- Born: May or Marjory Hectorson 1825 Unst
- Died: 2 June 1894 (aged 68–69) Baltasound
- Occupation: Crofter

= May Moar =

UK lifeboat rescuer (1825–1894)

May Moar or Marjory Moar born May Hectorson (1825 – 2 June 1894) was a British crofter in the Shetland Isles who was awarded an RNLI silver medal for rescuing fishermen off the island of Yell.

==Life==
Moar was born in Unst in 1825. She was one of six children born to Williamina Anderson and Laurence Hectorson. Her father was drowned the following year. She was fostered by another family and she went to live on the nearby island of Yell. She married a fisherman named David Moar in 1847.

She came to notice when she, her husband and a group of others saw a four oared boat that had overturned. She was lowered over the edge of a precipice on a rope so that she could make a rescue. She balanced on a ledge and she was able to throw a lifebuoy to the crew. Once caught they were able to be pulled to the shore. Her husband saved others.
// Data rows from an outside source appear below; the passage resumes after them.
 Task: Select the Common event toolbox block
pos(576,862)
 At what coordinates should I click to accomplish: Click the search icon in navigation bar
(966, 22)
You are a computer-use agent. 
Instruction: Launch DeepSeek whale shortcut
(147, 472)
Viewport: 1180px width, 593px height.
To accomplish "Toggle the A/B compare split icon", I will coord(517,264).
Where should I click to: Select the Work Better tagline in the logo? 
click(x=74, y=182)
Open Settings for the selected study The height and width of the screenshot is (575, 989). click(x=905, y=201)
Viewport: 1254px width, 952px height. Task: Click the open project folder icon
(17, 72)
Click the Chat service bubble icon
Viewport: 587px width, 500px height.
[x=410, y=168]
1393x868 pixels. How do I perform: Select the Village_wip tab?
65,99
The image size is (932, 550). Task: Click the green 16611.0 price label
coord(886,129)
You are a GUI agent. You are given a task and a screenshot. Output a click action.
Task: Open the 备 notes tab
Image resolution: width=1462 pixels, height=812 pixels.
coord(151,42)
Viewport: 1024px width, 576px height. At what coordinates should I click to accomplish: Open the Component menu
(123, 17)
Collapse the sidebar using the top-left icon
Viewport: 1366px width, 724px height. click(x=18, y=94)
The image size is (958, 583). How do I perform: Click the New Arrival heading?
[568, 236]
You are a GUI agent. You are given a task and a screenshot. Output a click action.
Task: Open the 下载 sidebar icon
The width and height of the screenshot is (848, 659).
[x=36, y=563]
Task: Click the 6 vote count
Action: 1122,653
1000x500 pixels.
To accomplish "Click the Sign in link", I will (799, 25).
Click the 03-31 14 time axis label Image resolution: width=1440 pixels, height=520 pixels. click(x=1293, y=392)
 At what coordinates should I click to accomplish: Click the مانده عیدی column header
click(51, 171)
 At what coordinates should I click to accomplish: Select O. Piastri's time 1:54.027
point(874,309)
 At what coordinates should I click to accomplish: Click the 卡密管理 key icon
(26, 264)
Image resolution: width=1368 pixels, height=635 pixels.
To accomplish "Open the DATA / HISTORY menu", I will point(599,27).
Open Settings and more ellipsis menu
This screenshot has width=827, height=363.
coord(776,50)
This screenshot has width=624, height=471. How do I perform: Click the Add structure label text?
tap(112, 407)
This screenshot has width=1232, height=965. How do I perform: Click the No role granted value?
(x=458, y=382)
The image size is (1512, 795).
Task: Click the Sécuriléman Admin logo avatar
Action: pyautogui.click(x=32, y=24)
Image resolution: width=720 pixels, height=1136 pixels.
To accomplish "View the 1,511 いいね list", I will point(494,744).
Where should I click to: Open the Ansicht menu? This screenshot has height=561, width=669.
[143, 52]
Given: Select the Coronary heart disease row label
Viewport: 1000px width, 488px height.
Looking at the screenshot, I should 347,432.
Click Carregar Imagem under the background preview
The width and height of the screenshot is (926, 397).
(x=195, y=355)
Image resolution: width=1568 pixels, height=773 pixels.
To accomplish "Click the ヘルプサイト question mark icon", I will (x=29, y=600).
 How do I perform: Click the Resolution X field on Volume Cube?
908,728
She was awarded a medal by the Royal Humane Society and a silver medal by the Royal National Lifeboat Institution.

Her heroism did not prevent her and her family from being evicted from their home of Yell during the clearances. Disaster struck her again when her husband drowned with 57 others in the Gloup Fishing Disaster. The disaster involved fisherman who were lost on 20 July 1867 at Gloup on the northern part of Yell. He was fishing in an open boat known as a sixareen when an unexpected storm from Iceland sank four of the boats. She returned as a widow to Unst.

Moar died in Baltasound in 1894. After her death her silver medal was found discarded in a dyke. It was retrieved and is now in Shetland Museum. Jessie Saxby who was a writer and suffragette from Unst wrote a short story about Moar called "Daughter of Sea Kings".